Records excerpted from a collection
^^^^^^^^
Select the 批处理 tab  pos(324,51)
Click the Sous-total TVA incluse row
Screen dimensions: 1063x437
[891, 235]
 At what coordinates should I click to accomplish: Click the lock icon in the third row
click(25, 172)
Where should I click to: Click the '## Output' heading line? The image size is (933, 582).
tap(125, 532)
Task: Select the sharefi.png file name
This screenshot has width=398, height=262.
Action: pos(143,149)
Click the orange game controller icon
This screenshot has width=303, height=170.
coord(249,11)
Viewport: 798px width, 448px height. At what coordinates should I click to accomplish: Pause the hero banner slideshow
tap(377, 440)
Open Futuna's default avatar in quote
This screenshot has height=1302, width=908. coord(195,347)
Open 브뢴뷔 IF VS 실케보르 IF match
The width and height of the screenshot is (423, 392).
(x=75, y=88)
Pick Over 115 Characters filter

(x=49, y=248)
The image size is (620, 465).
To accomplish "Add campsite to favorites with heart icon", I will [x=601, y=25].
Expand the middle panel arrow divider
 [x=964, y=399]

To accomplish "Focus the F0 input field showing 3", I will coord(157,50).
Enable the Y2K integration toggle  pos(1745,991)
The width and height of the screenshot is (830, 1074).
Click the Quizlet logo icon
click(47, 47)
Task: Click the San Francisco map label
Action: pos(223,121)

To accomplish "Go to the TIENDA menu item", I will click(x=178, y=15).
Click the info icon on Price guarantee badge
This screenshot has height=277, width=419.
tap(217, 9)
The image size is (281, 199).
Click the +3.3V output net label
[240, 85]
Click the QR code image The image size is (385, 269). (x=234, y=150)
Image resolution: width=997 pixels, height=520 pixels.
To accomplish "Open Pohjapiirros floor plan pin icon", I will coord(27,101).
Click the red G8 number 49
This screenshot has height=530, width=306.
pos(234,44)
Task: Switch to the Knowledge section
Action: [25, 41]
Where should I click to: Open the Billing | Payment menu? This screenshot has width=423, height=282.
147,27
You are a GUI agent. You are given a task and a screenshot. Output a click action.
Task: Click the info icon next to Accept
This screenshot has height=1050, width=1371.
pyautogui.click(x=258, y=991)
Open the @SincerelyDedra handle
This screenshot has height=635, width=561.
^^^^^^^^
Direction —
Write out the lines exactly as they appear, everything from the line that contains "Where should I click to: Click" down to the line that contains "Click the QR", including both of those lines.

Finished answer —
Where should I click to: Click the '## Output' heading line? The image size is (933, 582).
tap(125, 532)
Task: Select the sharefi.png file name
This screenshot has width=398, height=262.
Action: pos(143,149)
Click the orange game controller icon
This screenshot has width=303, height=170.
coord(249,11)
Viewport: 798px width, 448px height. At what coordinates should I click to accomplish: Pause the hero banner slideshow
tap(377, 440)
Open Futuna's default avatar in quote
This screenshot has height=1302, width=908. coord(195,347)
Open 브뢴뷔 IF VS 실케보르 IF match
The width and height of the screenshot is (423, 392).
(x=75, y=88)
Pick Over 115 Characters filter

(x=49, y=248)
The image size is (620, 465).
To accomplish "Add campsite to favorites with heart icon", I will [x=601, y=25].
Expand the middle panel arrow divider
 [x=964, y=399]

To accomplish "Focus the F0 input field showing 3", I will coord(157,50).
Enable the Y2K integration toggle  pos(1745,991)
The width and height of the screenshot is (830, 1074).
Click the Quizlet logo icon
click(47, 47)
Task: Click the San Francisco map label
Action: pos(223,121)

To accomplish "Go to the TIENDA menu item", I will click(x=178, y=15).
Click the info icon on Price guarantee badge
This screenshot has height=277, width=419.
tap(217, 9)
The image size is (281, 199).
Click the +3.3V output net label
[240, 85]
Click the QR code image The image size is (385, 269). (x=234, y=150)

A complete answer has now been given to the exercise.